Input data:
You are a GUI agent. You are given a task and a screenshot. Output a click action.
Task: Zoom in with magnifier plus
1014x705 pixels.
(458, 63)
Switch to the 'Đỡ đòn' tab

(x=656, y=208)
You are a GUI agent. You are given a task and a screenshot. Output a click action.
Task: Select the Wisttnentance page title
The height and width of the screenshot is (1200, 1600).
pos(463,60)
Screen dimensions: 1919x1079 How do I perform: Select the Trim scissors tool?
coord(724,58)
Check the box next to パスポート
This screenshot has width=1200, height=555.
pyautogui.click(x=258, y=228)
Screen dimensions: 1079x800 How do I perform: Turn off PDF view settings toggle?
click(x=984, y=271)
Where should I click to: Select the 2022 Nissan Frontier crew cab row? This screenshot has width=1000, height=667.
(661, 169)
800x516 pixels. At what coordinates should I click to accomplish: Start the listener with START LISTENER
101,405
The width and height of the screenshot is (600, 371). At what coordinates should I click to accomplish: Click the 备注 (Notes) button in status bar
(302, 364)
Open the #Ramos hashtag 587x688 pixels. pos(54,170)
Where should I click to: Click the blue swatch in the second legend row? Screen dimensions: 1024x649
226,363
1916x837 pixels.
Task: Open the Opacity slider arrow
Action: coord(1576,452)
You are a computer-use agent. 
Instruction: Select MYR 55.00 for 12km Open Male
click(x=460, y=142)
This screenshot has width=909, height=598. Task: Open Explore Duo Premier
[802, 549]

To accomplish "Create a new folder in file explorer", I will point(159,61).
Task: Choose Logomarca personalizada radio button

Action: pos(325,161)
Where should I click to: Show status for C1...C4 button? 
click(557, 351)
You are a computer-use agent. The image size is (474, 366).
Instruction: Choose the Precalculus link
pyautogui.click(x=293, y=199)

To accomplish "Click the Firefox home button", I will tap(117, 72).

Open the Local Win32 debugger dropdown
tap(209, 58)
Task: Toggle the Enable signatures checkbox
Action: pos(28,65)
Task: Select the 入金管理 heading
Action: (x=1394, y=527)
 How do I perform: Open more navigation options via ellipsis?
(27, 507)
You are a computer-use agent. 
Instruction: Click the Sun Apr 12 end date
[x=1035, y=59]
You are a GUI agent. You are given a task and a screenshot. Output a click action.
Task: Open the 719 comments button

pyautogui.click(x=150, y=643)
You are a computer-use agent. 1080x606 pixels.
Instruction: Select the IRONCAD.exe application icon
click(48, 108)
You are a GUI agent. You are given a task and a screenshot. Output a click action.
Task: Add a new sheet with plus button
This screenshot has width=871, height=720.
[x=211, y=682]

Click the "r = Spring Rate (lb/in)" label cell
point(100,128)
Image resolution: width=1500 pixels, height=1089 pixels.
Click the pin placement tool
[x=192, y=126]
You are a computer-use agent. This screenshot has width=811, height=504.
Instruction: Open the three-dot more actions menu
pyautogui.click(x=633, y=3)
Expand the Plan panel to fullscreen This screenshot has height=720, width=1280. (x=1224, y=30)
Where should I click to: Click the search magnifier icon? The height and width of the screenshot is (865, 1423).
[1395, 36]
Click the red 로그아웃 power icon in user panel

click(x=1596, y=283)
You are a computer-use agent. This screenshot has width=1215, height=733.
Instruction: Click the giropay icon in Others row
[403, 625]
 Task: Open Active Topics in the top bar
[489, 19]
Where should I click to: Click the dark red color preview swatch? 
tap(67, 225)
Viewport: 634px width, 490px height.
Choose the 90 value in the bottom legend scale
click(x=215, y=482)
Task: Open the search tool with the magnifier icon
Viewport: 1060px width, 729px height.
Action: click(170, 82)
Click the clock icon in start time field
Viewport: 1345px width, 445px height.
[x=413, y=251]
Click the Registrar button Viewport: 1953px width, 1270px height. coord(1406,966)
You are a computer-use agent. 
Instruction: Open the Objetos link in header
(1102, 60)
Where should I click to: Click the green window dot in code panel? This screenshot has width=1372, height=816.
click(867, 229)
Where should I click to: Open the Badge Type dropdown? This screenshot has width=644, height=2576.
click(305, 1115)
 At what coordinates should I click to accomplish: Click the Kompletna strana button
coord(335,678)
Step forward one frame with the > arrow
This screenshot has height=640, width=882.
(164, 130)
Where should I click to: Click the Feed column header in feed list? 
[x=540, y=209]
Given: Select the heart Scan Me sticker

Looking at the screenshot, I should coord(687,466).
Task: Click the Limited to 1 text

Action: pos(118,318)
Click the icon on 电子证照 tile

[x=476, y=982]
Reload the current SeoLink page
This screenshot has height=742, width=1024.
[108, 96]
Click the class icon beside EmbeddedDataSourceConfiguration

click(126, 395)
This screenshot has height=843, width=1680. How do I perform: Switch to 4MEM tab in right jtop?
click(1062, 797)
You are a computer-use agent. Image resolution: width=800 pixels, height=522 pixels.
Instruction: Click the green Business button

Instructions to follow: In the listing above, transcribe exactly everything from the line containing "Task: Open the 719 comments button" down to the line containing "Viewport: 634px width, 490px height.", including both and nothing more.

Answer to this exercise:
Task: Open the 719 comments button

pyautogui.click(x=150, y=643)
You are a computer-use agent. 1080x606 pixels.
Instruction: Select the IRONCAD.exe application icon
click(48, 108)
You are a GUI agent. You are given a task and a screenshot. Output a click action.
Task: Add a new sheet with plus button
This screenshot has width=871, height=720.
[x=211, y=682]

Click the "r = Spring Rate (lb/in)" label cell
point(100,128)
Image resolution: width=1500 pixels, height=1089 pixels.
Click the pin placement tool
[x=192, y=126]
You are a computer-use agent. This screenshot has width=811, height=504.
Instruction: Open the three-dot more actions menu
pyautogui.click(x=633, y=3)
Expand the Plan panel to fullscreen This screenshot has height=720, width=1280. (x=1224, y=30)
Where should I click to: Click the search magnifier icon? The height and width of the screenshot is (865, 1423).
[1395, 36]
Click the red 로그아웃 power icon in user panel

click(x=1596, y=283)
You are a computer-use agent. This screenshot has width=1215, height=733.
Instruction: Click the giropay icon in Others row
[403, 625]
 Task: Open Active Topics in the top bar
[489, 19]
Where should I click to: Click the dark red color preview swatch? 
tap(67, 225)
Viewport: 634px width, 490px height.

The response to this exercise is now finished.